La madera del violín estaba teñida de rojo. Un rojo fantasmagórico. ¿Por qué aquel color le recordaba a Elissa?

En su cabeza seguía retumbando el eco de aquella música infernal.

El mástil del violín tenía incrustaciones de perlas… ¿Por qué aquello también le recordaba a Elissa?

Aquellas perlas hacían un brillo terrible, cegador, doloroso… Como la mirada de Elissa cuando comenzó a interpretar aquella música frenética en el cuarto ante la llegada de Carlo. Sus dedos comenzaron a moverse de nuevo, otra vez aquel pandemónium… Niccolò miró las doradas cuerdas del violín que emitían esos ruidos que eran su perdición. Y se estremeció de espanto al creer reconocerlas.

¿Por qué aquellas cuerdas del violín le recordaban a Elissa?

Entonces lo comprendió todo.

En realidad, lo que había sonado era la música que enloqueció mortalmente a la bella joven. Resultaba lógico, pues, que aquel violín expresara la angustia del alma de Elissa.

No tenía entre las manos un violín, tenía entre las manos el alma de Elissa, la mayor expresión de la terrible locura que llevó a la muerte a tan bella damita, un grito que ahora lo había enloquecido a él.

Bajó los ojos, cuando el sonido le resultaba más abominable, y vio.

No tenía entre las manos un violín, sino el cadáver de Elissa. Tocaba en Elissa, en su cuerpo sin vida; deslizaba el arco de un violín, sí, pero sobre un ente fantasmagórico. Las doradas cuerdas del violín eran la cabellera rubia de Elissa, y no pudo evitar un grito de espanto cuando tuvo esa certeza.

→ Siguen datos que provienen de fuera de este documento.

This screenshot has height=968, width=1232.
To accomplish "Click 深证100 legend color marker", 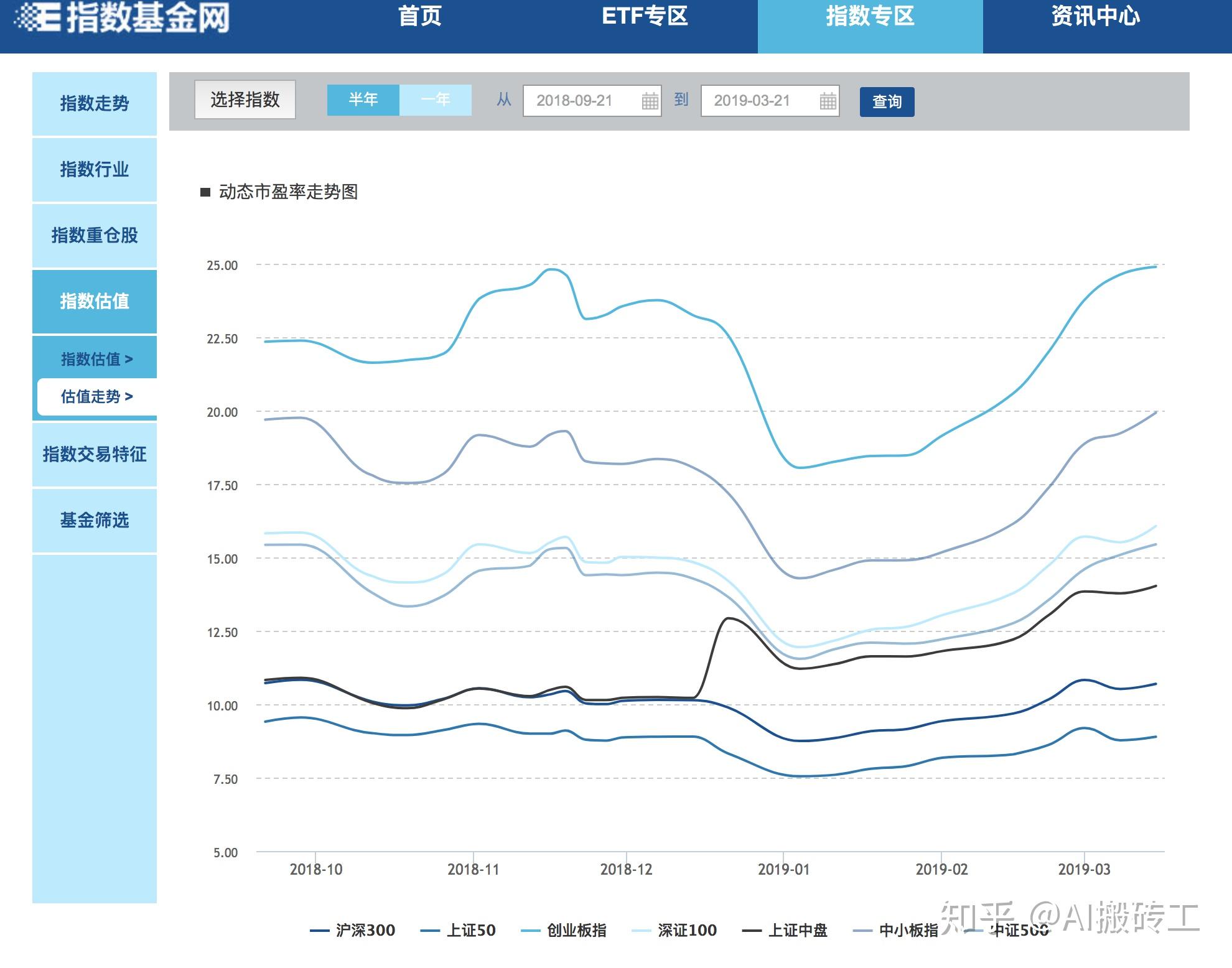I will (x=642, y=931).
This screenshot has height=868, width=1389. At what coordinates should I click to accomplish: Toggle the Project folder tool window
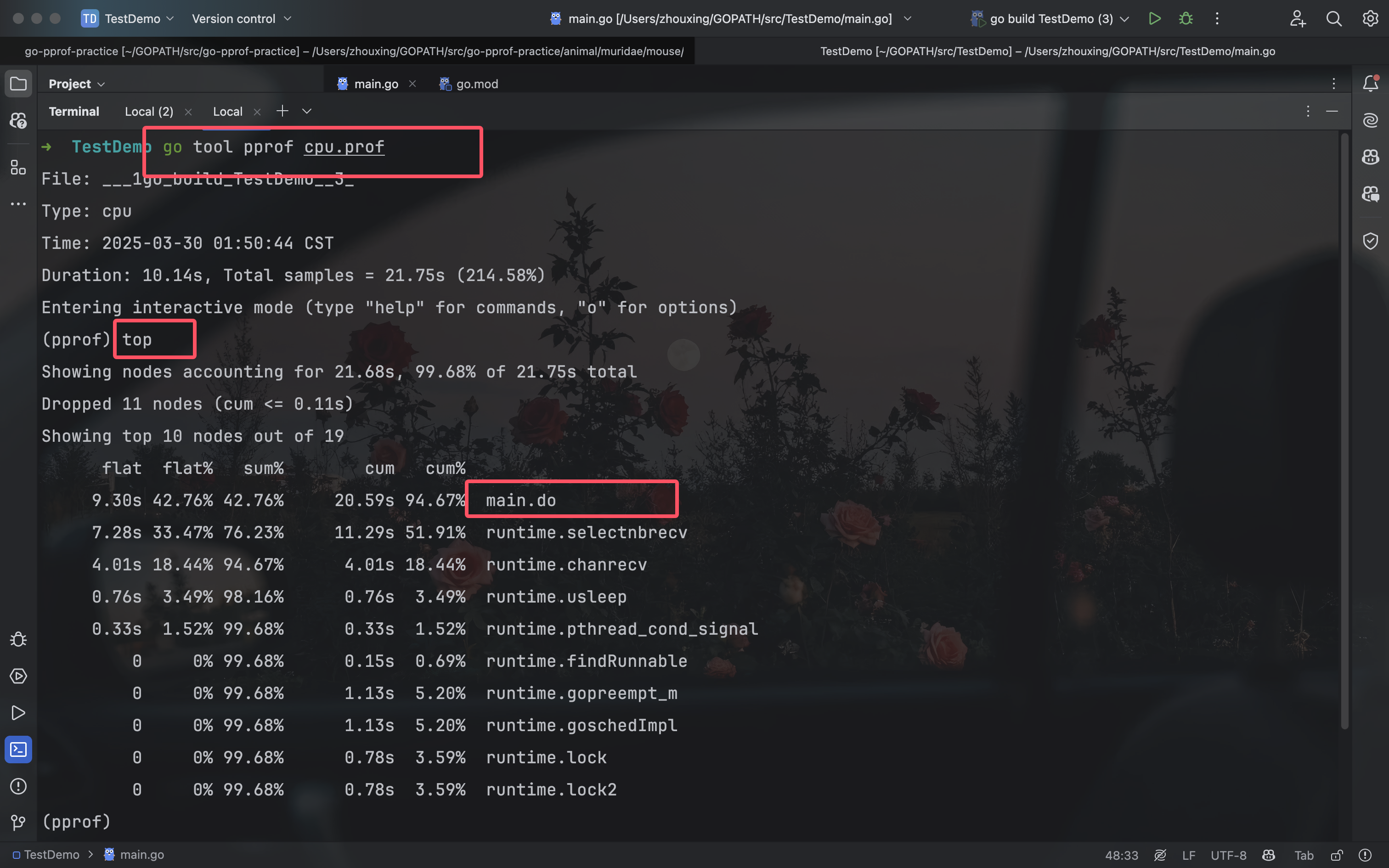(x=18, y=84)
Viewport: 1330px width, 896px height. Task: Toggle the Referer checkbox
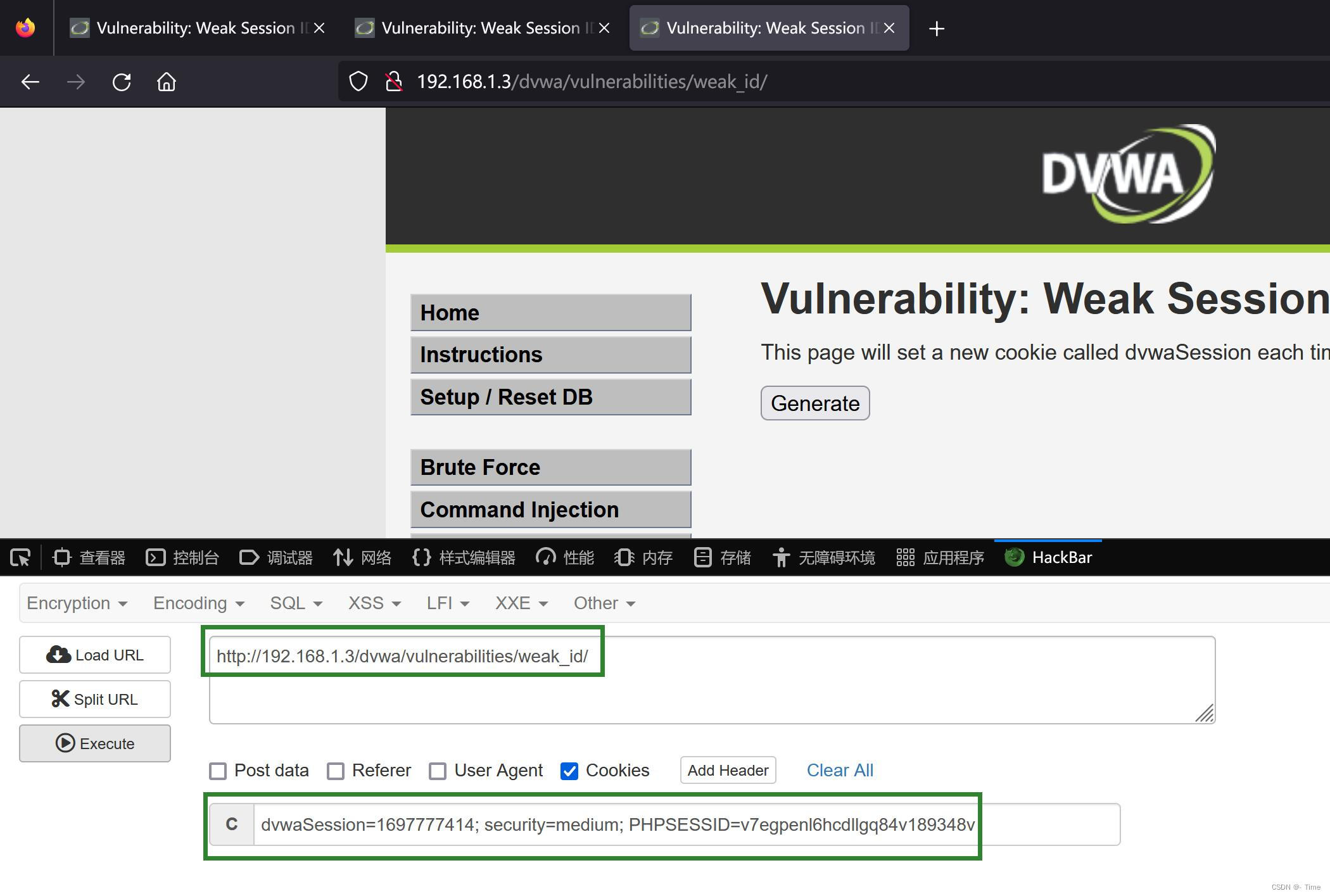[336, 771]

De repente se echó a reír, y su risa sonó tan aterradora como el sonido que había extraído a su violín. Entonces sintió una especie de latigazo que lo estremeció, y cayó de bruces al suelo con la muerte pintada en el rostro.

Cayó el telón. Uno de los responsables del Conservatorio corrió empavorecido hacia el cadáver del violinista.

Carlo salió entonces de donde se hallaba, se acercó también hasta el cadáver del músico, tomó el violín en sus manos, lo apretó contra su pecho y desapareció entre siniestras carcajadas.

Con los dedos acariciaba amorosamente Carlo la madera del violín y aquellas incrustaciones como perlas que no eran sino los dientes blancos y brillantes de su amada. Él mismo había hecho el violín con la madera del ataúd de Elissa, tiñéndolo después con su sangre. Se iba lentamente Carlo mientras acariciaba ahora las cuerdas del instrumento, que en realidad eran el cabello largo y deliciosamente dorado de Elissa.